Tally every line of the listing where the string "will" is found, and state the total alone.
*** Supplied information ***
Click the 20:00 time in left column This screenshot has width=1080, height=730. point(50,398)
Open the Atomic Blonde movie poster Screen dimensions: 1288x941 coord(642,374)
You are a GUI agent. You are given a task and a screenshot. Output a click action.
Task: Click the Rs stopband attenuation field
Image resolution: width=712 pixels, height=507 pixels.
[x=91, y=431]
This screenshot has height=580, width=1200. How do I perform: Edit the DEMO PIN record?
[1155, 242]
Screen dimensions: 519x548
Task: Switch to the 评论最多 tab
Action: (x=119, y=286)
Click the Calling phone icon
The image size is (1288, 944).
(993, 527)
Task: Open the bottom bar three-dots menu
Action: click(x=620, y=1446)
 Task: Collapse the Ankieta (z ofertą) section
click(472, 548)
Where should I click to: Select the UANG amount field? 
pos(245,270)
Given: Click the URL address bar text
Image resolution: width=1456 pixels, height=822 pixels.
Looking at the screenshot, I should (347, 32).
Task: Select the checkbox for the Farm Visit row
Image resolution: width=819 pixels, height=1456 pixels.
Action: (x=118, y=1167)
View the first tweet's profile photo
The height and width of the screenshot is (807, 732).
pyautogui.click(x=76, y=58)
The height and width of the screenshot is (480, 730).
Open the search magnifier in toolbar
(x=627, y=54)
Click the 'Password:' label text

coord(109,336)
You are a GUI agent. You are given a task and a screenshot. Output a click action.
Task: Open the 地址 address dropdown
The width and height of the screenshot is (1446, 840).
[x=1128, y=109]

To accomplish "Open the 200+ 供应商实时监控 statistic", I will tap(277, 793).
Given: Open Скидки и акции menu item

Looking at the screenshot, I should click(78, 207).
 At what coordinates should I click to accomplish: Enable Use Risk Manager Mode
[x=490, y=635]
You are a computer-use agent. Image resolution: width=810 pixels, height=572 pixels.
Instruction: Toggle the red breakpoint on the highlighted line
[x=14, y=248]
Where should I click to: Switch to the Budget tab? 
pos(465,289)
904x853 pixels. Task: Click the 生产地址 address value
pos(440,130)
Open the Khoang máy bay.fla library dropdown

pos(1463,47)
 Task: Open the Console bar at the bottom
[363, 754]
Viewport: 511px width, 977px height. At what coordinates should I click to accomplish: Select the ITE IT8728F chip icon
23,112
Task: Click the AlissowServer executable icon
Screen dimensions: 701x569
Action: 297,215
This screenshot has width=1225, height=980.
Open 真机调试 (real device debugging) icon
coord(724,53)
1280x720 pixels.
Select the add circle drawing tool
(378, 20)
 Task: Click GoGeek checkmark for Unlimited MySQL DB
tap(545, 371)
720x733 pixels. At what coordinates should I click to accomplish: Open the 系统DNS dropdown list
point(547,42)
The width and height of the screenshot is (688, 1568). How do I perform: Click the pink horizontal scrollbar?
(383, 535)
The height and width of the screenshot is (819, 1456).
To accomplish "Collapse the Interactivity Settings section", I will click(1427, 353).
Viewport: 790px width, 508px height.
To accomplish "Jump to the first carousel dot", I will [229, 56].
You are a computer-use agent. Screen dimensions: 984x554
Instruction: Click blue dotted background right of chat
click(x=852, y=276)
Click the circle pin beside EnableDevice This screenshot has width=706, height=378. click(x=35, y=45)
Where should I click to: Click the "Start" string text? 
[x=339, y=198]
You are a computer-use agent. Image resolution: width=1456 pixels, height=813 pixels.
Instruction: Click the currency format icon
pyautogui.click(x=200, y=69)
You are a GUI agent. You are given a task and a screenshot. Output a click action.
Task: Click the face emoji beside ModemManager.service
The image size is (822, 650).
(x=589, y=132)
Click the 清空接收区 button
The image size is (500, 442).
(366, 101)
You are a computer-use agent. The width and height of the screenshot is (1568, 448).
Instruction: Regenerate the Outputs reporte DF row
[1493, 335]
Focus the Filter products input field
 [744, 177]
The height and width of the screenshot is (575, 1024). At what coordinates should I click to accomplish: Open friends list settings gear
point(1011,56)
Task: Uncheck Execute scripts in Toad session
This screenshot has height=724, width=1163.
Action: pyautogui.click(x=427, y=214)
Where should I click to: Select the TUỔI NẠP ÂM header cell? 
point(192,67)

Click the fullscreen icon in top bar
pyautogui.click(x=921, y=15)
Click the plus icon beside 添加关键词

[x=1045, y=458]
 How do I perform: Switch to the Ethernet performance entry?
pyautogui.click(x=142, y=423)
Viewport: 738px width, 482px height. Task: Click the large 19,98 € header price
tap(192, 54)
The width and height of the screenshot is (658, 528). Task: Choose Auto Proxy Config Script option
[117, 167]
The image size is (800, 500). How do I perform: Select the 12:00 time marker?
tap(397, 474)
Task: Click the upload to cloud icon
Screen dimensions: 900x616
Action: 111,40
***
Task result: 3